Tv, Moige: “Csi va spostato in seconda serata, troppo violento”

Csi, nella prima serata di Italia 1 va in scena il crimine, ma le vittime sono i minori. Le immagini crude e violente, unite a situazioni ambigue e inquietanti non sono adatte, secondo il Moige, ad un pubblico di minori.
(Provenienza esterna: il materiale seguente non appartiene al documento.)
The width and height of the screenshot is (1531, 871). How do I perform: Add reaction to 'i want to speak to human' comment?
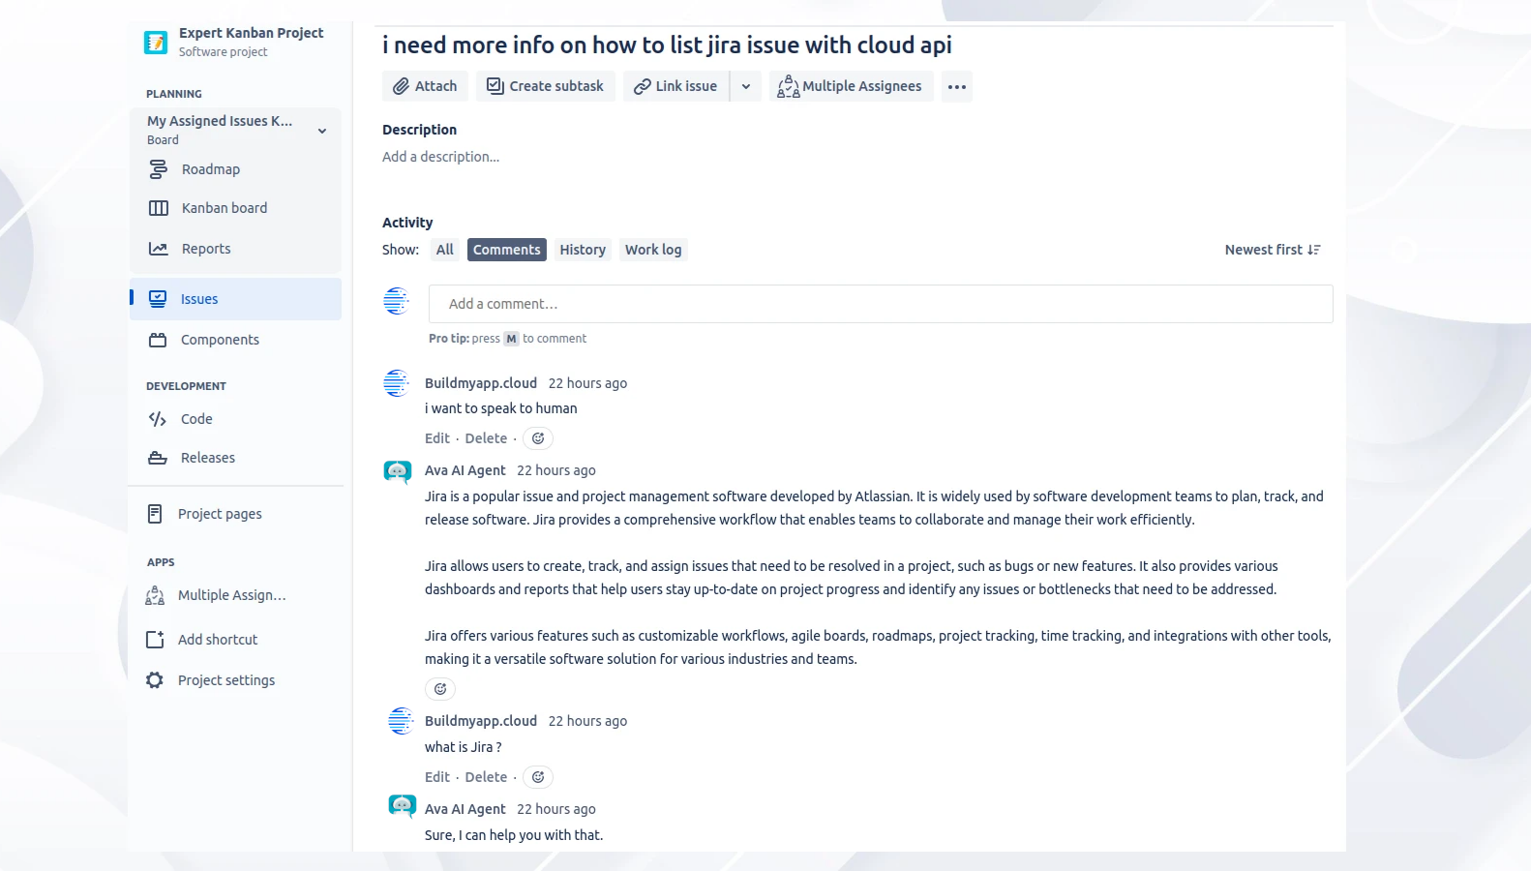pos(538,438)
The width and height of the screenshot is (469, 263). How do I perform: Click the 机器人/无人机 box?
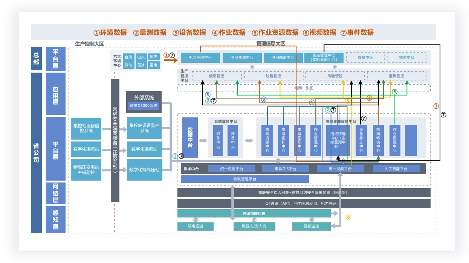coord(254,226)
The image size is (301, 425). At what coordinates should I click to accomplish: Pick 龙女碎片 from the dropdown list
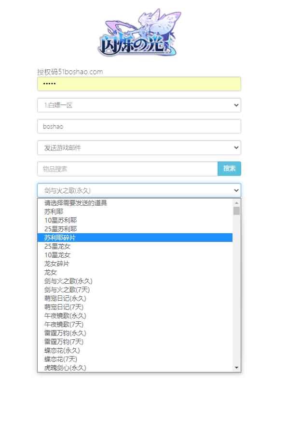57,264
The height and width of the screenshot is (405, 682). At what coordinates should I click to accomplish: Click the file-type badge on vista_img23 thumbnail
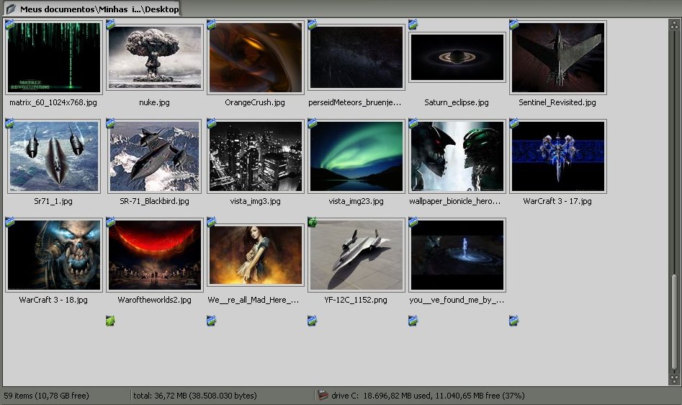click(x=312, y=123)
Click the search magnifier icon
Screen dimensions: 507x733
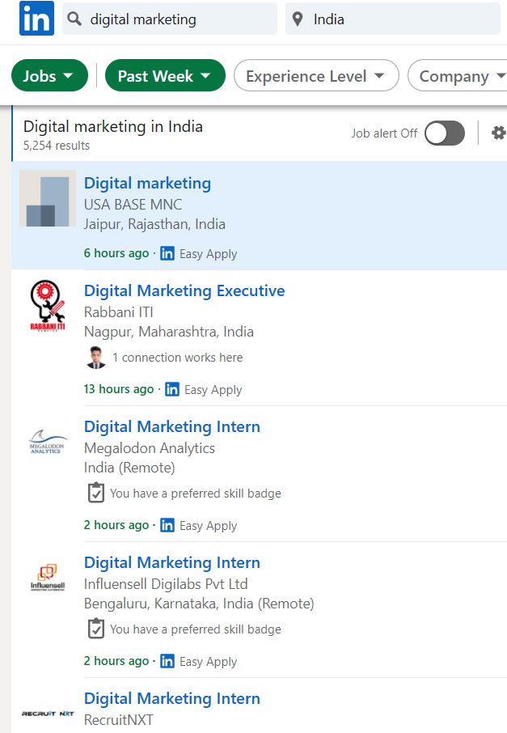(76, 19)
“E’ inaudito che, nonostante le proteste, da mesi il serial tv Csi occupi ogni venerdì la prima serata di Italia 1, inondando i minori di sangue, organi squartati e mostrati in ogni particolare, sevizie e crimini efferati. E’ incredibile che Mediaset proponga ancora orrori simili in fascia oraria protetta alla faccia di un codice di autoregolamentazione divenuto ormai legge”. A dirlo è Elisabetta Scala, responsabile dell’Osservatorio Tv del Moige – Movimento Italiano Genitori. “Csi non è solo un film violento e ad alta tensione – prosegue la Scala – è addirittura sanguinario e con una attenzione morbosa verso particolari macabri e raccapriccianti, una vera e propria violenza psicologica sui minori: e la vera scena del crimine è Italia 1. Csi ha avuto nella puntata scorsa una media di 377.000 bambini tra i 4 e i 14 anni tra gli spettatori (Dati Auditel, orario 21-22), bambini costretti a subire immagini del tutte inadatte alla loro età nonostante la chiarezza scientifica che comprova le gravi conseguenze psicologiche che provoca la visione”. “Esigiamo l’immediato spostamento di Csi alla seconda serata, ovvero fuori dalla fascia protetta – conclude la Scala – poi, per le violazioni della legge Gasparri già effettuate ci rivolgeremo agli organismi competenti; è ora che le reti rispettino le regole, per propria iniziativa o per forza di legge; a loro la scelta”.